Au fil des ans, chacune des étapes de cette recette originale a été progressivement perfectionnée. En exploitant les connaissances dont on dispose concernant la protéine cible, on peut par exemple faire en sorte que les mutations concernent des résidus importants pour la fonction de la protéine, comme ceux du site catalytique (la zone où a lieu la réaction chimique catalysée par une enzyme). Dans ce cas il y a de grandes chances que les mutations auront un impact sur l’activité catalytique, certes souvent pour le pire, mais aussi parfois pour le meilleur…

En presque trente ans, le laboratoire de Frances Arnold a ainsi réussi à produire des molécules plus stable et plus efficaces, avec notamment des protéine capables de rester fonctionnelles sur une grande gamme de températures. Des enzymes capables de catalyser de nouvelles réactions chimiques ont également vu le jour, et sont exploitées dans l’industrie, par exemple pour la synthèse de biocarburants ou de composés pharmaceutiques.

Une autre technique qui exploite l’évolution pour améliorer des protéines s’appuie sur les bactériophages (ou phages, de leur petit nom), des virus qui n’infectent que les bactéries. Comme tous leurs petits camarades de la grande famille virale, ils exploitent donc la machinerie protéique des bactéries qu’ils infectent pour reproduire leur matériel génétique et faire de nouvelles victimes (cf. introduction).
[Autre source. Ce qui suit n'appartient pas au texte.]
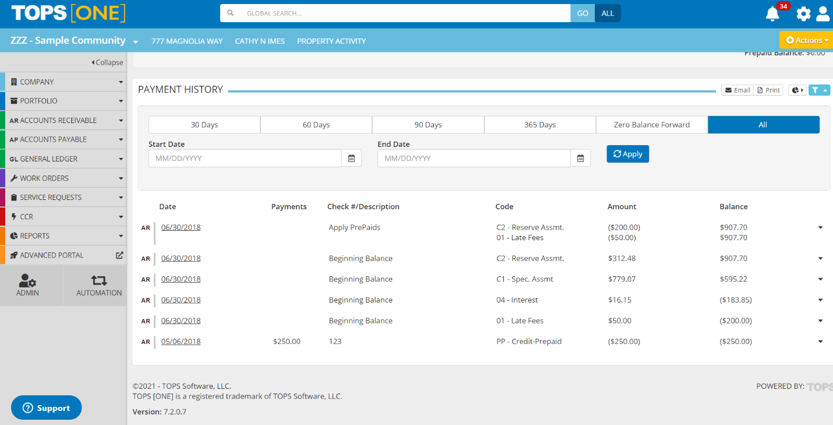
Task: Toggle the filter funnel in Payment History
Action: pos(818,90)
En 1985, George Smith montre que l’on peut insérer un fragment d’ADN de son choix dans le matériel génétique d’une phage, et que les nouveaux phages produits par une bactérie infectée porteront alors à leur surface la protéine codée par ledit fragment d’ADN. La technique du tuning de phage (désignée le plus souvent par le terme phage display) était née, et elle allait servir à plein de choses plus utiles que faire le kéké sur un parking le dimanche…

En effet, la protéine exprimée par notre phage tuné garde la possibilité de se fixer à des partenaires protéiques, et cette particularité a été exploitée par Gregory Winter dans sa recherche de nouveaux anticorps. Beaucoup de pathologies peuvent être associées à une molécule spécifique, un antigène, qu’il s’agit donc d’identifier et de neutraliser, via un anticorps.

En s’appuyant sur des librairies composées des milliards de phages portant chacun un anticorps différent, on peut isoler celui qui sera le plus adapté à un antigène donné, car il restera fixé à celui-ci. En reprenant ensuite les principes d’évolution protéique vus plus haut, on peut, partant de l’anticorps initialement isolé, générer plusieurs mutants aléatoires, créer une nouvelle librairie de phages tunés et tester à nouveau ceux-ci sur l’antigène cible jusqu’à obtenir un anticorps optimal.

Cette technique a permis des avancées considérables dans le domaine pharmaceutique, avec notamment la mise au point d’anticorps conçus pour traiter des maladies inflammatoires, ou certains cancers. Et les trois maitres de l’évolution que sont Frances Arnold, George Smith et Gregory Winter se sont vu décerner le prix Nobel de Chimie en 2018.